Traditionally, CLIP models are trained using images and their associated alt-texts, which are often of dubious quality. Higher quality captions are likely to improve the performance of CLIP models, but are not available in such a large quantity as alt-texts. An alternative could be to generate synthetic data using multimodel models.
To investigate this alternative, this repo contains a tiny-scale experiment showing that CLIP models trained using detailed captions generated by multimodal models (CogVLM and LLaVA 1.5) outperform models trained using the original alt-texts on a range of classification and retrieval tasks.

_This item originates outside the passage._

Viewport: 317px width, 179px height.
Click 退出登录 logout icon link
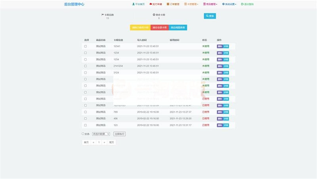(247, 4)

The ye-pop dataset is used for this experiment. The dataset is based on LAION-POP and consists of 491,567 images. Each image is accompanied by three captions: one generated by CogVLM, one generated by LLaVA-1.5 and the original alt text.
Identical CLIP models (ViT B/32) are trained for 4 epochs using each of the provided captions and evaluated on the DataComp bechmark suite, which includes 38 image classification and retrieval tasks of multiple different domains.

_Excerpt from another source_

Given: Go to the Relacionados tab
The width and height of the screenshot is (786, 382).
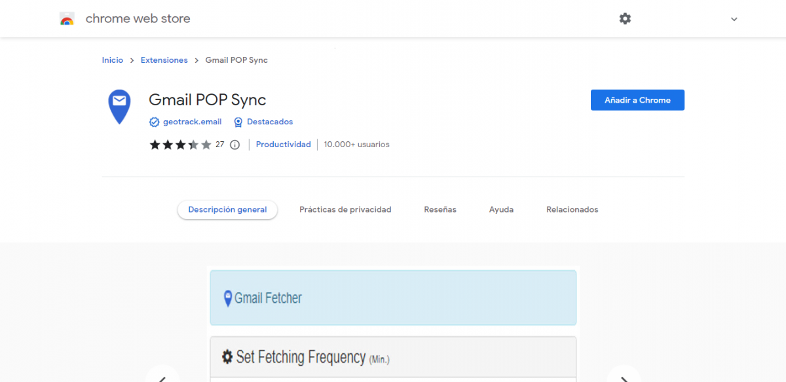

Captions | Average score (higher = better) |
---|---|
CogVLM | 0.095 |
LLaVA | 0.095 |
alt-text | 0.086 |
The evaluations show that a small CLIP model trained using CogVLM captions performs better at the classification and retrieval tasks in the DataComp benchmark collection than the model trained on alt-texts. The same holds true for LLaVA-generated captions.
For completeness, different trainig hyperparameters are investigated. The performance slightly increases at some higher epochs, but overall 4 epochs seem to suffice for passable convergence:
Epochs | Average score |
---|---|
4 | 0.095 |
10 | 0.094 |
26 | 0.098 |
104 | 0.094 |
DALL-E-3 suggests to use both detailed synthetic captions and alt-texts according to a 95%:5% split. Stable Diffusion 3 uses a 50%:50% split. For the datasets used in this experiment, this did not significantly affect the model performance:
Captions | Average score |
---|---|
CogVLM | 0.095 |
95% CogVLM + 5% alt-text | 0.095 |
50% CogVLM + 50% alt-text | 0.096 |
Training a CLIP model on CogVLM-generated captions with different CLIP architectures only marginally changes results:
Architecture | Average score |
---|---|
ViT B/32 | 0.095 |
ViT B/16 | 0.096 |
ViT S/32 | 0.095 |
Overall, the results suggests that generating captions using a strong vision-language model such as CogVLM is a worthwile addition for future training datasets. However, the findings are strongly limited by the small scale of conducted experiments.
For processing the dataset, clone this repo and install the required packages in a conda environment.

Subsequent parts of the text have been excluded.